Top of Exercise passage

LTX‑2 Pro lands on Replicate for quick trials

You can now kick the tires on LTX‑2 Pro via Replicate, making it trivial to queue tests without local setup or an internal server sprint replicate link. That lowers the friction for teams who just want to check motion consistency, texture retention, or style carryover on real storyboards before investing in deeper integration.


One‑click character swap, dubbing, and backgrounds

Higgsfield Recast puts full‑body replacement, gesture fidelity, voice cloning, multi‑language dubbing, and background swaps into a single click—practical for creators scaling persona‑driven video. Excludes LTX leaderboard (see feature).

Higgsfield launches Recast: 1‑click character swap, voice cloning and multi‑language dubbing

Higgsfield unveiled Recast, a creator‑facing tool that turns a single performance into many personas with 1‑click full‑body replacement, gesture‑faithful motion, voice cloning, multilingual dubbing, and background swaps launch thread. A time‑boxed promo offers 211 free credits for early users, with the app already live for sign‑ups and generation free credits call and Recast app.

Bottom of Exercise passage

Exercise prompt: Retype the video tools passage from "LTX‑2 Pro lands" to "leaderboard (see feature).".

Top of Dataset extract

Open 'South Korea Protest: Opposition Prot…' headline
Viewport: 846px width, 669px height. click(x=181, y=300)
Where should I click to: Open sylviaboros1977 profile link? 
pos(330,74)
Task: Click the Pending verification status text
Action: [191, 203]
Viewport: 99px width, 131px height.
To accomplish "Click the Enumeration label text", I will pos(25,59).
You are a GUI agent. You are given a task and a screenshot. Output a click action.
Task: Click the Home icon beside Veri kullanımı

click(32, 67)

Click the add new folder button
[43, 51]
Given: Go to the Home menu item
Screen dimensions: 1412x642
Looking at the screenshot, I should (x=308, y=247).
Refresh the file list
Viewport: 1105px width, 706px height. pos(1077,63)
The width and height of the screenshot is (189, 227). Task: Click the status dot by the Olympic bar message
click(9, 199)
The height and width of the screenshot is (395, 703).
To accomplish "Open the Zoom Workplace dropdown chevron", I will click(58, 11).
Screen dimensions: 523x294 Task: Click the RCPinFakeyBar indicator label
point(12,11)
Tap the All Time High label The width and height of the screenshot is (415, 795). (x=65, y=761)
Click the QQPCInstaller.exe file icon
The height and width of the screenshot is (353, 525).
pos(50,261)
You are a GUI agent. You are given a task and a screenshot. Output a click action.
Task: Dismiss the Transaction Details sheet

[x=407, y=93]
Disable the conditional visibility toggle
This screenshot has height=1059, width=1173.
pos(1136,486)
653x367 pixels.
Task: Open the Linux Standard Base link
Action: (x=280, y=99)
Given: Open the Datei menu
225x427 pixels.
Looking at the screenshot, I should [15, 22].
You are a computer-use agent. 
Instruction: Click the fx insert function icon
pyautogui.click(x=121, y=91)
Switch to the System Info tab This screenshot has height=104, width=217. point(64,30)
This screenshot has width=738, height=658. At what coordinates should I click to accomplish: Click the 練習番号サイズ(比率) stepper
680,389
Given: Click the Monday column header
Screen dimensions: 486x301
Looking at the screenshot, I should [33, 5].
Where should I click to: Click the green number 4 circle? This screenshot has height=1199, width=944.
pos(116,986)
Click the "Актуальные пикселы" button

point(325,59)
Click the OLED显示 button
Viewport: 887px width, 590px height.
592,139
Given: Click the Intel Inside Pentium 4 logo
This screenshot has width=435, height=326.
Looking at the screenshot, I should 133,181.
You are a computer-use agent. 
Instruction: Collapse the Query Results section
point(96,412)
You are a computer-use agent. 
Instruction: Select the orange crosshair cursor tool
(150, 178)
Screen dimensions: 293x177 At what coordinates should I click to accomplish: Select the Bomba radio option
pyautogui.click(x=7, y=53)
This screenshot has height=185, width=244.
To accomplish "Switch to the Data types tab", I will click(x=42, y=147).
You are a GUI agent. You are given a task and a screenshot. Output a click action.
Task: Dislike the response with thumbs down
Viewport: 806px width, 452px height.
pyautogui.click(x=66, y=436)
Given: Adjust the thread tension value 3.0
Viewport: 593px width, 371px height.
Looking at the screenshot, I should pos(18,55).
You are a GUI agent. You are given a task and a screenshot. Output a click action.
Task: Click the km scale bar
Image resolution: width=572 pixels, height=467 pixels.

Bottom of Dataset extract

Solution to this task:
LTX‑2 Pro lands on Replicate for quick trials

You can now kick the tires on LTX‑2 Pro via Replicate, making it trivial to queue tests without local setup or an internal server sprint replicate link. That lowers the friction for teams who just want to check motion consistency, texture retention, or style carryover on real storyboards before investing in deeper integration.


One‑click character swap, dubbing, and backgrounds

Higgsfield Recast puts full‑body replacement, gesture fidelity, voice cloning, multi‑language dubbing, and background swaps into a single click—practical for creators scaling persona‑driven video. Excludes LTX leaderboard (see feature).